A second limitation is that search engines tend to surface whatever phrasing you type, including incorrect combinations, because they match keywords rather than facts. Searching “EX Sandstorm Makuhita” can return pages that merely contain both terms somewhere, not pages confirming the card. This is how a non-existent variant gains the appearance of legitimacy through sheer repetition. To protect yourself, anchor every lookup to two things: the official set checklist and the printed collector number on the card. If either one contradicts the listing, stop and re-identify the card before considering any price.

Verifying a Set Checklist Before You Buy

The fastest way to avoid the EX Sandstorm Makuhita trap is to confirm the checklist yourself. Free databases such as Bulbapedia and TCG Collector publish complete, numbered set lists. For EX Sandstorm, scrolling that 100-card list shows Ekans at 64/100, Growlithe at 65/100, Lotad at 66/100 and 67/100, and no Makuhita anywhere in the run.

For example, before bidding on any “EX Sandstorm” card, open the set’s checklist in one tab and the listing in another. If the Pokémon you want is not on the list, the listing is wrong regardless of how the seller has titled it. This thirty-second habit prevents the most common mislabeling mistakes in EX-era collecting.

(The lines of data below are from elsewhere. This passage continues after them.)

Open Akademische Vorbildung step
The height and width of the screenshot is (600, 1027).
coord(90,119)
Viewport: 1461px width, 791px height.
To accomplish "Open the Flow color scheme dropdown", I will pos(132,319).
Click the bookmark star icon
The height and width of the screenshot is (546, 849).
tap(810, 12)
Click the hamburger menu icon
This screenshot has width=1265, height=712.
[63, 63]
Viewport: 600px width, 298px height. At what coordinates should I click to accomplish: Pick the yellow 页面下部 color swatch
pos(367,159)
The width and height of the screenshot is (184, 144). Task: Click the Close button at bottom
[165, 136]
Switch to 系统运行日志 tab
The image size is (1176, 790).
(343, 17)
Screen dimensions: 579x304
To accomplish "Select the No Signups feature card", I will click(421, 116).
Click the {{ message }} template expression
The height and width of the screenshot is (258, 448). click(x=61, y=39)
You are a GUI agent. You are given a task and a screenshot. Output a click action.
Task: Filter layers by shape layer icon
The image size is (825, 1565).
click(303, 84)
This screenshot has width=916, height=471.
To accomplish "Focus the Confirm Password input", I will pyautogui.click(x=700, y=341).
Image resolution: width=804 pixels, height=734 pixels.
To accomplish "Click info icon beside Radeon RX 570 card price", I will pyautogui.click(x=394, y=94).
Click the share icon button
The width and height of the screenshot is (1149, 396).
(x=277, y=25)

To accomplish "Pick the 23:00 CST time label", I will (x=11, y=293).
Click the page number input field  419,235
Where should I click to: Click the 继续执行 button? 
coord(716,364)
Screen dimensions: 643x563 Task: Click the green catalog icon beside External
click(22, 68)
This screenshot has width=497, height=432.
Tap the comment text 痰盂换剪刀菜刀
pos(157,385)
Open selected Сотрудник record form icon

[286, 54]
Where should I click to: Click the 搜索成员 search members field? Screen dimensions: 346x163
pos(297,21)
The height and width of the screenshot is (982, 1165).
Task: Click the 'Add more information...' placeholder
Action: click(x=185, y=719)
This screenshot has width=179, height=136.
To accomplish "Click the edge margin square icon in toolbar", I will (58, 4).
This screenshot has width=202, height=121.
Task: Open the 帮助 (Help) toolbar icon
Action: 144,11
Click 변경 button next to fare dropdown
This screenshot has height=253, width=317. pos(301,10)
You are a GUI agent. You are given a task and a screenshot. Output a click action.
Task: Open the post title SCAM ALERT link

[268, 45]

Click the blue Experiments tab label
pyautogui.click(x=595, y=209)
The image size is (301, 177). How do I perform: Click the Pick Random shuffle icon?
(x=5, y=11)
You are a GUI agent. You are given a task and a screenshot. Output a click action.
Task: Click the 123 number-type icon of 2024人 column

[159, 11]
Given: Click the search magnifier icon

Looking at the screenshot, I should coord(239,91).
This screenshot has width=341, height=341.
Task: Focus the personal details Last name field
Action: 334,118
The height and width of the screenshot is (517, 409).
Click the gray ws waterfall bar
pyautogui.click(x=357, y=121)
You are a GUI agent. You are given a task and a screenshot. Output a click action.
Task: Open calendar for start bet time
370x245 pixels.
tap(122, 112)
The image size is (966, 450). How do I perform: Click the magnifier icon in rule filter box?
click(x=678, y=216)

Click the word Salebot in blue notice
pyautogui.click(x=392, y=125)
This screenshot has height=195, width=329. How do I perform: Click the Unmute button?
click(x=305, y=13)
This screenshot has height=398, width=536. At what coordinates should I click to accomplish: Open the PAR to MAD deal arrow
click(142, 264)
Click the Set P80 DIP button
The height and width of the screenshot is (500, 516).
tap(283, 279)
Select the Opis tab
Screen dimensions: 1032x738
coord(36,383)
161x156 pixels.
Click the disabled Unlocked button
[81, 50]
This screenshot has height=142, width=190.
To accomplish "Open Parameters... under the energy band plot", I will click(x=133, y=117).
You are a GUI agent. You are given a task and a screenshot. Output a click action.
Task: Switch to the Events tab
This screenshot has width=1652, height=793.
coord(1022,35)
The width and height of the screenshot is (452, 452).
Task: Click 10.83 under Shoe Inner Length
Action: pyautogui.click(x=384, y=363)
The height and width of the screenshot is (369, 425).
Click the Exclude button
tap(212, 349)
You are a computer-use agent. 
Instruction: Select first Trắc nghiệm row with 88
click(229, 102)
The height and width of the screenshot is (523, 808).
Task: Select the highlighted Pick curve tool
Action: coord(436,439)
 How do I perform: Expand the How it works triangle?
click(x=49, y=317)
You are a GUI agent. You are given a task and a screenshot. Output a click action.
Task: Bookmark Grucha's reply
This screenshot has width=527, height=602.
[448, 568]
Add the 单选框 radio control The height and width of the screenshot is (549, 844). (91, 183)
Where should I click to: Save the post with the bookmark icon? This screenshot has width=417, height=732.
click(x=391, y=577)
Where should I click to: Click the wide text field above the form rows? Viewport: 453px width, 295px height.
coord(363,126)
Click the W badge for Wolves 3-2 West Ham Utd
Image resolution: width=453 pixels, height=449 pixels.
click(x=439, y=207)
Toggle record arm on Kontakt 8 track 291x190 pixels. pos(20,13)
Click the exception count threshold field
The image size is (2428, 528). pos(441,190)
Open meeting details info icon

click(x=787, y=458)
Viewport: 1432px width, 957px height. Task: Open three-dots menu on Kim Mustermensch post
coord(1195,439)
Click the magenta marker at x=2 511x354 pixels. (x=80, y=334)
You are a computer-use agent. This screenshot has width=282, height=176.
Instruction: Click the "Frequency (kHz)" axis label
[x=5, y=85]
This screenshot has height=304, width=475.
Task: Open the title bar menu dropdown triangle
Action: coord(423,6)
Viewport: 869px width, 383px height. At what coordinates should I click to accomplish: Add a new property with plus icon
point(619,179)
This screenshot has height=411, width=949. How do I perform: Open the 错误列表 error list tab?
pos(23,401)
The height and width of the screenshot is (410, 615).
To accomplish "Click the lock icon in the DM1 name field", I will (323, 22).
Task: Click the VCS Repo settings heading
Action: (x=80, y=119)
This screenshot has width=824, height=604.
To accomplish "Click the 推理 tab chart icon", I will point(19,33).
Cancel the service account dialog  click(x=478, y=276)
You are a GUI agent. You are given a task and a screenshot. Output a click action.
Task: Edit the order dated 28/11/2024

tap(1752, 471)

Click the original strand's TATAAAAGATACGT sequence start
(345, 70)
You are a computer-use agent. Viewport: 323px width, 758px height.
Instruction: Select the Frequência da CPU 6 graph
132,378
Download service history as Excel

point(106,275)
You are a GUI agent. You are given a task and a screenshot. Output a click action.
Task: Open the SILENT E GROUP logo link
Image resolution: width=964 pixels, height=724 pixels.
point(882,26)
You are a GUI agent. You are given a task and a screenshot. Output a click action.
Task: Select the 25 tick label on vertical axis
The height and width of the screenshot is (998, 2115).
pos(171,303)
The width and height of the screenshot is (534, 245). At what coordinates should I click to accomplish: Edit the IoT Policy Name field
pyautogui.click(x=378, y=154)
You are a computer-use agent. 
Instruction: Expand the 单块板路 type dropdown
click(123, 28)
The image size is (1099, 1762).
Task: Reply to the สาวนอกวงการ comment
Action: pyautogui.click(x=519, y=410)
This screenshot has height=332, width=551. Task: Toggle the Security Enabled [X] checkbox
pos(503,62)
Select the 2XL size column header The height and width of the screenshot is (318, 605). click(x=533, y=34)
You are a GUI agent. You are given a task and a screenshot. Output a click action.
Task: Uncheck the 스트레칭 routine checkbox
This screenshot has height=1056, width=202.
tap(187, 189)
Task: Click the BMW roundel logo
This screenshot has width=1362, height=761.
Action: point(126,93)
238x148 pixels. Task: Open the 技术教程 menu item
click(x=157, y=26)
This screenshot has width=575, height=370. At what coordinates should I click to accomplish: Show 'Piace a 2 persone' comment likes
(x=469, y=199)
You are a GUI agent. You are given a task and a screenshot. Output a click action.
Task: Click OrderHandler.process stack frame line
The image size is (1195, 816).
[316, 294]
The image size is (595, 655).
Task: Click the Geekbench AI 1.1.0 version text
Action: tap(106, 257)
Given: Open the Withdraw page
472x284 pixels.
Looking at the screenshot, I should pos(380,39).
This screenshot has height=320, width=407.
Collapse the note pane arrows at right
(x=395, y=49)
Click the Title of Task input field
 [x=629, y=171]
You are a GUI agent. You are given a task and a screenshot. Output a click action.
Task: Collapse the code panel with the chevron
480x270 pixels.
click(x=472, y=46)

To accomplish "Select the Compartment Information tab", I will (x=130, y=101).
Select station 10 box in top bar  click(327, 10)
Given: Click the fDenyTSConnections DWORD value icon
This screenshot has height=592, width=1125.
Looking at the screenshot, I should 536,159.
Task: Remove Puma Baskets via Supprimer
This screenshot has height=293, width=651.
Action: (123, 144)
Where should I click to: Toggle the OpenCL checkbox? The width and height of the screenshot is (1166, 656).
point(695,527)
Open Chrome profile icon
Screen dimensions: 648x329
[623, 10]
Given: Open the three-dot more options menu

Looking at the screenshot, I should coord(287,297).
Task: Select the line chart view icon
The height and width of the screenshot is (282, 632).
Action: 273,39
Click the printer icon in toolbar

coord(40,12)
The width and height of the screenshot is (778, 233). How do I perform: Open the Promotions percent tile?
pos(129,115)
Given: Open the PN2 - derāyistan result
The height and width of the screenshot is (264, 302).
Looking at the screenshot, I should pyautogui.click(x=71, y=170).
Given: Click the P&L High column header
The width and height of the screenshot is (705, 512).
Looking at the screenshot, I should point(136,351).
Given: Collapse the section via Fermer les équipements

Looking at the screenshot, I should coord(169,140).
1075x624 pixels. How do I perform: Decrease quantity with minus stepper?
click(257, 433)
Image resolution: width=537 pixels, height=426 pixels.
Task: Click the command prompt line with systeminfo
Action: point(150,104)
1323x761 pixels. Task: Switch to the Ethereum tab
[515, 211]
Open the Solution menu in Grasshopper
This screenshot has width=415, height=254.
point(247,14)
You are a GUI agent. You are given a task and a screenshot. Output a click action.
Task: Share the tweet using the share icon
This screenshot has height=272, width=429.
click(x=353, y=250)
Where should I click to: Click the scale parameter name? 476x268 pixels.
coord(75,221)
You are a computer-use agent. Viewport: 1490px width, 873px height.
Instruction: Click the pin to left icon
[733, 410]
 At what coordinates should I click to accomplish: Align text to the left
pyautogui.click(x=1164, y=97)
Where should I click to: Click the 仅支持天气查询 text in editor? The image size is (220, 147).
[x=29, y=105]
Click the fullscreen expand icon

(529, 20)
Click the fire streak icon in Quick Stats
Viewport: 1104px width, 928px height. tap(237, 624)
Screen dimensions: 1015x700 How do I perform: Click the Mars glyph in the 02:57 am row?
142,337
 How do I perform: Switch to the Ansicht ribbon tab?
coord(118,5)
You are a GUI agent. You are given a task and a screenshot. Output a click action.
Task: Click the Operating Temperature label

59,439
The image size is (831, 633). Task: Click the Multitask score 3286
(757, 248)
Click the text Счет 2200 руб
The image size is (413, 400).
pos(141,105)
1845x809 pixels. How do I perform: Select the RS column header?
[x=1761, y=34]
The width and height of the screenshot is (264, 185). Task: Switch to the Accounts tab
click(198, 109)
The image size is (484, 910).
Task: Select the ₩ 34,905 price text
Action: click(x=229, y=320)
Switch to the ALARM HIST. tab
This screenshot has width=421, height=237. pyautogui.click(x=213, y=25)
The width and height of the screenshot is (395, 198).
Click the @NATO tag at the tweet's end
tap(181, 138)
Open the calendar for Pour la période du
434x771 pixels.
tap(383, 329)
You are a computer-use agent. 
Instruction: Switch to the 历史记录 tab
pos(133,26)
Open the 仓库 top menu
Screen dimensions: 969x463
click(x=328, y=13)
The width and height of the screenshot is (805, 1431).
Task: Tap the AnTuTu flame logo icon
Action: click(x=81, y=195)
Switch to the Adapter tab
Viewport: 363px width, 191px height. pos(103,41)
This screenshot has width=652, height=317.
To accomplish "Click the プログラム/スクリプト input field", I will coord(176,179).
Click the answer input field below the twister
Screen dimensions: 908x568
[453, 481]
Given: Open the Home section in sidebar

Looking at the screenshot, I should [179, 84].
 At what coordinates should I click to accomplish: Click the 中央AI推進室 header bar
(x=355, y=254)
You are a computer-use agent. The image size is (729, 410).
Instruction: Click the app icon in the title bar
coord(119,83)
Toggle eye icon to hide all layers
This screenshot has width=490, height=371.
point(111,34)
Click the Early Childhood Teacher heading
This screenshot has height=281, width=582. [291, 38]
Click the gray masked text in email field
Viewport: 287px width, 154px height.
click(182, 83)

The Closest Real Alternatives by Era

If your goal was a Makuhita from the early EX block, the two closest real cards are EX Ruby & Sapphire Makuhita 58/109 and EX Deoxys Makuhita 65/107. Both are Common Fighting types, and the Deoxys version is documented at 50 HP.

EX Ruby & Sapphire is the earliest and sits nearest to EX Sandstorm on the release timeline, making it the most likely intended card. For collectors who simply want any verifiable Makuhita, EX Emerald 54/106 is another Common option from the same broader era, with additional printings available in EX Delta Species and Great Encounters. These are real, checklist-confirmed cards with traceable sold-listing histories, which is exactly what a non-existent EX Sandstorm entry can never offer.